By Amanda Morrall
Folks if you missed my earlier announcement, this week marks my final delivery of this column.
I previously suggested that you start book marking some of these links I use so you can periodically remind yourself of some of these issues I have broached in the context of my money column so you don't end up old - and poor. Okay admittedly that's a bit harsh but you know, scare tactics sometimes work.
I'm a terrible one for reboots. Instead I put my computer to sleep and then grumble when it stops running efficiently.
My IT savvy brother reminds me occasionally "Uh, have you tried turning your computer off." As most of you computer addicts know by now, it's important to switch the devices on and off now and again otherwise they freeze up.
The same principles applies to one's personal finances. Not that you are turning your mind on and off to them, rather they do require the occasional reboot and refresh.
Here's some tips from the Wall Street Journal on how to go about your personal finance reboot.
2) 11 equations you should understand
I know most of you regular readers don't need to be told what an amortisation rate is or how simple and compound interest is calculated however chances are one of the 11 essential personal finance equations listed here via www.dailyfinance.com will catch you out.
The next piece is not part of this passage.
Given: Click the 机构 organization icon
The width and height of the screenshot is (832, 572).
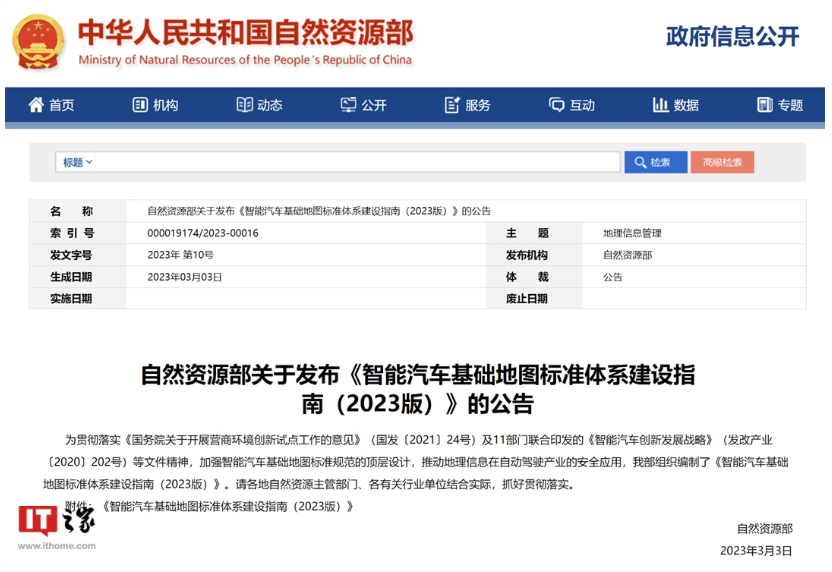Looking at the screenshot, I should [140, 105].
Print them off and quiz your spouse and or kids at dinner this week. Not sure you'll get dessert but maybe...
3) Money in your 50s
So, you think you have it all sorted by your 50s? In life and personal finance, perfection is unattainable. Rather, it's something we strive for if we want to do it well. Learn from this example, carried by the Globe and Mail, about where, why and how to sharpen your personal finance edge when you head into this stage and age of life. It'll happen sooner than you think.
4) 20 somethings
I mentioned in my last column that I didn't have any big financial regrets save not get switched onto to personal finance at an earlier age.
For the benefit of those in their 20s wanting to avoid making the big mistakes most of us make and wake up to 20 years later, check out the following (also from the Globe and Mail) on how to get started on the right foot in your '20s.
5) Across the ages
In my household, we have some interesting conversations about money especially since my youngest has developed a car fascination and a taste for expensive, fast automobiles. He grasps that the Lamborghini Aventador is going to be a bit out of his price range (unless he becomes the next Bill Gates) and understands that if he saves early the Nissan GT-R is a bit more realistic. Personally, I'm hoping he'll discover a life-long love for his two-wheeler but alas I'm a bit of a stick in the mud.